Courtesy of Penguin Classics
As we cross October’s threshold into Halloween, there is no better short book to pick up than Dame Daphne du Maurier’s sumptuous gothic classic Don’t Look Now. In this fever dream of a story a grief-stricken couple travel to Venice in the wake of their daughter’s death. When they encounter twin sisters who claim to be clairvoyants, they become embroiled in a series of deeply disturbing events. Du Maurier masterfully crafts a sense of foreboding into this barely 50-page read and takes our deepest fears and turns them into the juiciest, and most terrifying, of twists.
09.
Fen by Ms Daisy Johnson

Courtesy of Vintage Classics
Ms Daisy Johnson’s Fen is set on East Anglia’s hinterland, which is neither land nor sea.

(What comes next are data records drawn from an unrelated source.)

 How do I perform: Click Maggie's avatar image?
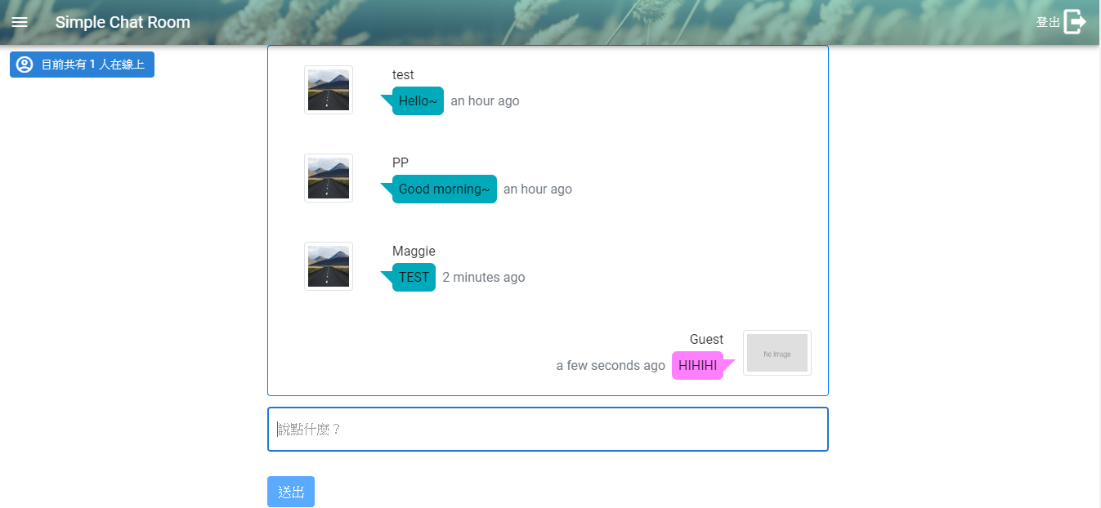pyautogui.click(x=329, y=266)
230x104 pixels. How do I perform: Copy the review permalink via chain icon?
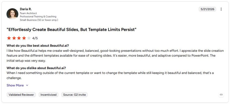221,95
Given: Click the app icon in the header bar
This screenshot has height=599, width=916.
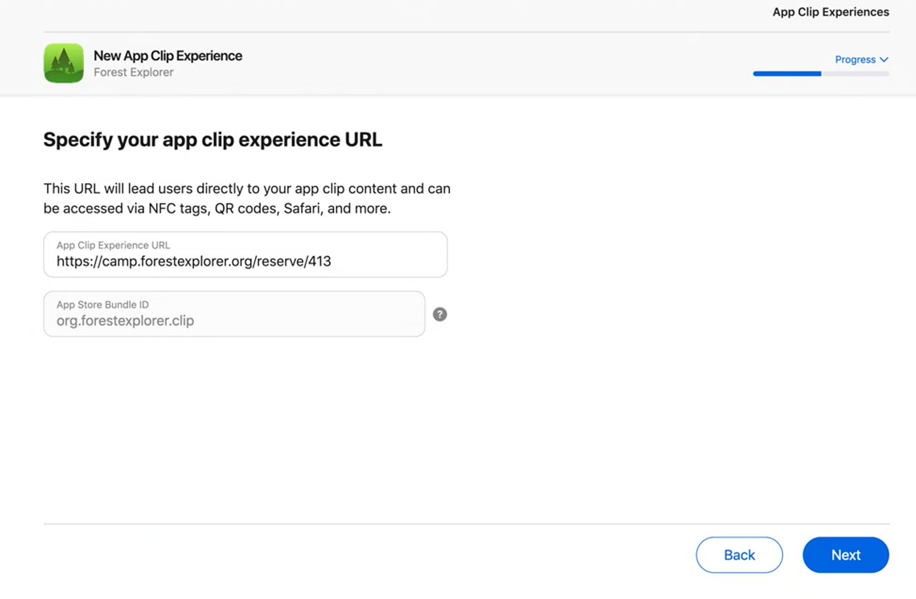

It is a linked set of 12 short stories, bound together by the liminal space its inhabitants call home. Johnson blends her writing with myth and lore while lacing in a liberal dose of unease: a teenage girl slowly starves herself, a boy returns from the dead and women devour men like prey. Her writing is both lyrical and poised in this debut collection that catapulted the young writer to literary fame.
10.
Homesick For Another World by Ms Ottessa Moshfegh

Courtesy of Vintage Classics
Ms Ottessa Moshfegh has never been scared to crawl into the dark underbelly of human existence. In Homesick For Another World, she collects the loners and the losers, the depraved and the down and outs and binds them together in a keenly observed collection of tales that charts just how mundane real life can be. And that’s where the magic lies. Moshfegh’s unfettered and darkly funny prose makes her one of the most original American writers. Through these 14 stories, she has created a place weirdos can comfortably call home.